Gunfire hits home of Canadian Sikh separatist, months after assassination sent Canada-India ties spiraling

Police officers stand guard as Pro-Khalistan supporters demonstrate in front of the Indian Consulate in Toronto, Ontario, in July 2023.

 

The home of a Canadian Sikh activist in Brampton, Ontario, was hit by gunfire on Monday, months after the assassination of another activist sent India-Canada relations into a spiral.

A bullet hole was discovered in the window of Inderjit Singh Gosal’s home on Monday by construction workers, according to local police and the US-based group Sikhs for Justice, a group Gosal had been working with that advocates for a separate Sikh homeland.

“It appears that only one bullet hole was found but that is subject to change,” Peel Regional Police wrote in a statement.

The police said an investigation was underway, adding that while it was “unknown at this time if there is any relation to the group Sikhs for Justice, investigators will consider all possibilities.”

Sikhs for Justice believes Gosal may have been targeted for his role in campaigning for the creation of a separate Sikh homeland out of India, which would be known as Khalistan and include parts of India’s Punjab state.

The group, which supports the creation of Khalistan, said in a statement that the bullet hole was found “days after Gosal announced the Khalistan Freedom Rally at the Indian Consulate Toronto on February 17.”

Campaigning for the creation of Khalistan has long been outlawed in India, where painful memories of a deadly insurgency by some Sikh separatists continue to haunt many Indian citizens. But it garners a level of public sympathy among some in the Sikh diaspora overseas, where protected by free speech laws, activists can more openly advocate for secession from India.

The bullet hole in Gosal's home in Brampton, Ontario.

The movement gained international prominence when Canadian Prime Minister Justin Trudeau claimed in September he had credible information linking the Indian government to the killing of prominent Sikh leader and Khalistan supporter Hardeep Singh Nijjar. The Canadian citizen was gunned down by masked men last June outside a Sikh temple in British Colombia.

The allegation outraged India, which has vehemently denied the claim, calling it “absurd and motivated.” The diplomatic fallout saw tit-for-tat expulsions of senior diplomats from both countries.

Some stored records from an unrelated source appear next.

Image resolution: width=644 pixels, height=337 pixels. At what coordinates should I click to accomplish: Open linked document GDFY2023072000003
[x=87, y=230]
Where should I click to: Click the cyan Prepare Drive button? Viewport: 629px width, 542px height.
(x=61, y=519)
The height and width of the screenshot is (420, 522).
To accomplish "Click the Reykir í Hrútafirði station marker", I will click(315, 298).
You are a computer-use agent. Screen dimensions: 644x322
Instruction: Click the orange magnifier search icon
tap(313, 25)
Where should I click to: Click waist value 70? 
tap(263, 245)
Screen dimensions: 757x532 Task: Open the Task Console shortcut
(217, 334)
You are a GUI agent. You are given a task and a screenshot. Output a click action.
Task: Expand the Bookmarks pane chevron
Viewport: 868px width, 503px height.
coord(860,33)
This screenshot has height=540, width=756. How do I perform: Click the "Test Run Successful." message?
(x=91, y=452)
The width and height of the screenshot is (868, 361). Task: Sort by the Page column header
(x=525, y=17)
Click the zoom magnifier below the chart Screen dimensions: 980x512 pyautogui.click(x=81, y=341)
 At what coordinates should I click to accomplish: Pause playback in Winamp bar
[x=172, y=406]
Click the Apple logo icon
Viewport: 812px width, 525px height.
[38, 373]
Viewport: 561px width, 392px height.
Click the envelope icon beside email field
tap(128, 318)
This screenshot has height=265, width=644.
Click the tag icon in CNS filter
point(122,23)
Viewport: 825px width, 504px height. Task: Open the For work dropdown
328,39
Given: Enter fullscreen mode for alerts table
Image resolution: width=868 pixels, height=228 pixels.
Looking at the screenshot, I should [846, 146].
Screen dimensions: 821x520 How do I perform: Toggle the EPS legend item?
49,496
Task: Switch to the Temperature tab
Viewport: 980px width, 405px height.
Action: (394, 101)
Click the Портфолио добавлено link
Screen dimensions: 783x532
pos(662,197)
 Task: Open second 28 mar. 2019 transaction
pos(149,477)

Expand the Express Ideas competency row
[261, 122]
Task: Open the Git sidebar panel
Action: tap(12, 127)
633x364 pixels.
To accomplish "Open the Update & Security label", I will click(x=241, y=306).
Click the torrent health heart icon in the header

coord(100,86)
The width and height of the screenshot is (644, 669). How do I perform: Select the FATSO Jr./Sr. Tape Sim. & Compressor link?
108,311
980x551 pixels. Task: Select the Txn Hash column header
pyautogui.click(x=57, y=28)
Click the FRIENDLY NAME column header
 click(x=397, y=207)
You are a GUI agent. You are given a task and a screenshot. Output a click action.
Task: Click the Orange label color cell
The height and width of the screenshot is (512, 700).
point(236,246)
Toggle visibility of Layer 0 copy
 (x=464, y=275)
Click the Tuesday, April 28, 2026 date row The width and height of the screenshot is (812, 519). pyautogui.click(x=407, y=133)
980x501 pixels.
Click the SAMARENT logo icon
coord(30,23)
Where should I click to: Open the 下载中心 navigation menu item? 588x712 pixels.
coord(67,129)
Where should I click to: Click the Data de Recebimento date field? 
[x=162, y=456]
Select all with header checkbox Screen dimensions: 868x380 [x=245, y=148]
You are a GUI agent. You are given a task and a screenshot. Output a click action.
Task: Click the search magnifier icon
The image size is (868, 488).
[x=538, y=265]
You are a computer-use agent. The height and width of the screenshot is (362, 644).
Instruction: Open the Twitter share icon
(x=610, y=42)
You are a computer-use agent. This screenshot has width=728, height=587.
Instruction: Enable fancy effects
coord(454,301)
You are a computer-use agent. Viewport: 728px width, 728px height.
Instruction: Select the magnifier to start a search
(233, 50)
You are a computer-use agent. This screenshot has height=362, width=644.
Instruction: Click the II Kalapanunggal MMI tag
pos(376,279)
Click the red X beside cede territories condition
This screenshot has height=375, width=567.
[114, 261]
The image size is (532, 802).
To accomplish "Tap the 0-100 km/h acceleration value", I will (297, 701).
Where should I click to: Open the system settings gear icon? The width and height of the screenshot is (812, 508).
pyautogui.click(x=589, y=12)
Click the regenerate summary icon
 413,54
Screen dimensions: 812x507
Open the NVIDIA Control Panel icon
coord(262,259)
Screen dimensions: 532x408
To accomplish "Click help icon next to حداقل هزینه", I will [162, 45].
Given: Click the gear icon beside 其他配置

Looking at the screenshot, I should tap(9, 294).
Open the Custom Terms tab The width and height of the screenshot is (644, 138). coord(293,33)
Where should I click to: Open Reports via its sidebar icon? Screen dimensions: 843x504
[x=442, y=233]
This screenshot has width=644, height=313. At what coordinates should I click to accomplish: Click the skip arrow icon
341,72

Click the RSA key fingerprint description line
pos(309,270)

Weeks later, the United States accused an Indian government official of being involved in a conspiracy to kill another Sikh separatist, American citizen Gurpatwant Singh Pannun, on  US soil.

Gosal – the man whose house was hit by gunfire in Ontario – is a close aide to Pannun, who is the chief legal counsel of Sikhs for Justice and is considered a terrorist by the Indian government.

A US indictment unsealed in November accused an Indian national, Nikhil Gupta, of trying to kill Pannun. US prosecutors say Gupta was acting on orders from an unnamed Indian government official. India’s government has denied any involvement in the alleged plot to kill Pannun.

Just one day after Nijjar was killed in Canada, US prosecutors say Gupta allegedly told an undercover law enforcement official posing as a hitman that Nijjar had also been one of his targets and that “we have so many targets.”

Following the discovery of the bullet hole in his window, Gosal said in a statement shared by Sikhs for Justice, “No amount of threats and violence can stop me from advocating for the liberation of Punjab from Indian occupation.”